I've never been the most patient person in the world. It takes a great amount of willpower for me to stay calm and in control when all I really want to do is snap at someone or break something. And it can get really exhausting to have to keep my emotions in check.

And it's during those moments that I try to think of the good stuff, of the things that can make me smile. Here are a few that crossed my mind today when my little energy vampire tested the limits of my frail patience.
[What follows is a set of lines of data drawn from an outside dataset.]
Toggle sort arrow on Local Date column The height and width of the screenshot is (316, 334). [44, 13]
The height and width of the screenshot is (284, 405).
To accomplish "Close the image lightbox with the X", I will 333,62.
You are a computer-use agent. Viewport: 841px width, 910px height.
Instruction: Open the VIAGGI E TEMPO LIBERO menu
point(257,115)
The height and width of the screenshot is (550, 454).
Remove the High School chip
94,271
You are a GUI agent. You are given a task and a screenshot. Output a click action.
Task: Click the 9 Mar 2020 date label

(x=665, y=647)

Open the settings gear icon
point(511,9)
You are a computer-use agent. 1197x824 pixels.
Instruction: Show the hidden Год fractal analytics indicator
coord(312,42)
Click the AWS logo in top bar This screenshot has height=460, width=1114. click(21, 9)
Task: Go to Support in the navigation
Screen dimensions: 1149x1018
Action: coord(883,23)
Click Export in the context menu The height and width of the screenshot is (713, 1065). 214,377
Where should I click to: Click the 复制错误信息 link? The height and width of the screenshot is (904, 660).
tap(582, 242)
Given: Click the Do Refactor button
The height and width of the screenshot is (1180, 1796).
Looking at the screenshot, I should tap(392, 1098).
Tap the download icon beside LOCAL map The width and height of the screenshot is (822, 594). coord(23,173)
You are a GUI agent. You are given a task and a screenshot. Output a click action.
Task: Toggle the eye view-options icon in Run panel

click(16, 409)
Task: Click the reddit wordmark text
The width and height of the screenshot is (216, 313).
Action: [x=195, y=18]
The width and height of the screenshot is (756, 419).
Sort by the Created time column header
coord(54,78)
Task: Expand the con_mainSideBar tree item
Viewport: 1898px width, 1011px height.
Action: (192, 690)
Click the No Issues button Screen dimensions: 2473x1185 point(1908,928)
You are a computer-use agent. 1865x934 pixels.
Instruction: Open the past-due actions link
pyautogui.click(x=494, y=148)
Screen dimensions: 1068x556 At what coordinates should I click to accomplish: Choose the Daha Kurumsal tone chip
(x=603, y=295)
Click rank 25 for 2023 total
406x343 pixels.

Soft rain. A bar of dark chocolate. Quiet moments. Green mangoes with bagoong. Sweet, seedless grapes. A good movie. Mark Ruffalo. "I luff yooouu!" from Jeolo. A kiss from J. Mac and cheese. Freshly changed sheets. A good run on the treadmill. Leveling up on my current favorite game. A clean house. The smell of Jeolo's armpits. A trip to the bookstore. J's signature beef dish. Beethoven's Symphony No. 9 in D minor, Opus 125. 


Mood Music: Ode to Joy

24.3.10

an invitation

A good friend shared with me this beautiful poem by Oriah from her book The Invitation and I would like, in turn, to share it with you.

It doesn’t interest me
what you do for a living.
I want to know
what you ache for
and if you dare to dream
of meeting your heart’s longing.

It doesn’t interest me
how old you are.
I want to know
if you will risk
looking like a fool
for love
for your dream
for the adventure of being alive.

It doesn’t interest me
what planets are
squaring your moon...
I want to know
if you have touched
the centre of your own sorrow
if you have been opened
by life’s betrayals
or have become shrivelled and closed
from fear of further pain.

I want to know
if you can sit with pain
mine or your own
without moving to hide it
or fade it
or fix it.

I want to know
if you can be with joy
mine or your own
if you can dance with wildness
and let the ecstasy fill you
to the tips of your fingers and toes
without cautioning us
to be careful
to be realistic
to remember the limitations
of being human.

It doesn’t interest me
if the story you are telling me
is true.
I want to know if you can
disappoint another
to be true to yourself.
If you can bear
the accusation of betrayal
and not betray your own soul.
If you can be faithless
and therefore trustworthy.

I want to know if you can see Beauty
even when it is not pretty
every day.
And if you can source your own life
from its presence.

I want to know
if you can live with failure
yours and mine
and still stand at the edge of the lake
and shout to the silver of the full moon,
“Yes.”

It doesn’t interest me
to know where you live
or how much money you have.
I want to know if you can get up
after the night of grief and despair
weary and bruised to the bone
and do what needs to be done
to feed the children.

It doesn’t interest me
who you know
or how you came to be here.
I want to know if you will stand
in the centre of the fire
with me
and not shrink back.

It doesn’t interest me
where or what or with whom
you have studied.
I want to know
what sustains you
from the inside
when all else falls away.

I want to know
if you can be alone
with yourself
and if you truly like
the company you keep
in the empty moments. 

Reading this made me examine my feelings, attitudes and convictions in relation to life and to others. And I realized that I may not have lived exactly the way I wanted to but I have lived the best way I could and tomorrow, I can strive to live the way I should.